「情報量」と「スピード」は表裏一体
研究者らはその情報の含有量に着目し、ヨーロッパからアジアに至るまでの国々の、17の言語における170人のネイティブスピーカーの音声を調査しました。スピーカーたちに与えられたタスクは、およそ240,000のシラブルから成る15のテキストを読み上げるといったものです。
そして「情報の含有量」と「話すスピード」を考慮に入れて、それらを分析した結果、一定時間における情報の伝達量は、どの言語でもおおよそ変わらないといったことが分かったのです。

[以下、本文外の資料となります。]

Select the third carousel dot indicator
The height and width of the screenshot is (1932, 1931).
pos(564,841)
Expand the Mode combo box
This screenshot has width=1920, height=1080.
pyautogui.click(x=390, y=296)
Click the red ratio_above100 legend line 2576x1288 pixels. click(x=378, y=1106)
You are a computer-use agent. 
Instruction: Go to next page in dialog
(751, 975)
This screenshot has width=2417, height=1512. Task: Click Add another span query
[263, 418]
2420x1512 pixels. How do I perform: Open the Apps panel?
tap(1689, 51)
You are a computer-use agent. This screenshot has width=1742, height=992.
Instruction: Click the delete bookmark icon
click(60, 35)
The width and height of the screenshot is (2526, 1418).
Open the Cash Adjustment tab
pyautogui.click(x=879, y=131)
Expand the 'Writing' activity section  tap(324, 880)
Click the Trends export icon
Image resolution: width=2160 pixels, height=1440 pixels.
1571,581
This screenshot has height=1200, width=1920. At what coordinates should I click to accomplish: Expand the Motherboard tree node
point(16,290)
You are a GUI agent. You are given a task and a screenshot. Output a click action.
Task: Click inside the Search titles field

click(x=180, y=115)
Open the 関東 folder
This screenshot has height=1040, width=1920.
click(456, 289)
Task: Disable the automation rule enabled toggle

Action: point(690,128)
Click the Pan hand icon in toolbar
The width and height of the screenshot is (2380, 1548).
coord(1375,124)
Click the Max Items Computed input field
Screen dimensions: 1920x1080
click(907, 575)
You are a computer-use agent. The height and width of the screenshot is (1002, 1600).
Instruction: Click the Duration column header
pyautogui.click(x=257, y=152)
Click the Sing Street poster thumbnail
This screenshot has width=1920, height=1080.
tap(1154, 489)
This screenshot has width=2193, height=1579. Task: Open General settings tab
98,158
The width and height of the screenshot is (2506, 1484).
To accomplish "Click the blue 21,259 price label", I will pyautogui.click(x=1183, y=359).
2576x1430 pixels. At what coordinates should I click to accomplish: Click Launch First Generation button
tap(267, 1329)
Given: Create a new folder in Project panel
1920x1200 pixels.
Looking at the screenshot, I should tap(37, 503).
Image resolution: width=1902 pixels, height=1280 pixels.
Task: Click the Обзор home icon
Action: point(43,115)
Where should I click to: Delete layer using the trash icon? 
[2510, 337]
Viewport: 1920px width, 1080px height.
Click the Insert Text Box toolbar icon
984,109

17の言語を平均すると、スピーカーは毎秒39.15ビット(39.15bps)の情報を有するスピードで喋っていたことになります。他にも興味深いことが判明しており、男性よりも女性の方が、ゆっくりと話す傾向があったとのことです。
言語が持つこの文化的、生物学的な2つの要素は、コインの表と裏のような関係にあります。文化的な要因である言語が生み出されると、その情報量に対応した速度で話者が話し始めるということです。
すなわち、人類見た目こそ異なれど、その脳の作りはほとんど同じなのであり、言語が変わったところで処理能力に変化はないのです。
ある言語が「早口だなぁ」と感じることがあるかもしれませんが、冷静になって処理してみると、同じ時間に伝わっている情報量は母国語と同じであることに気がつけるかもしれませんね。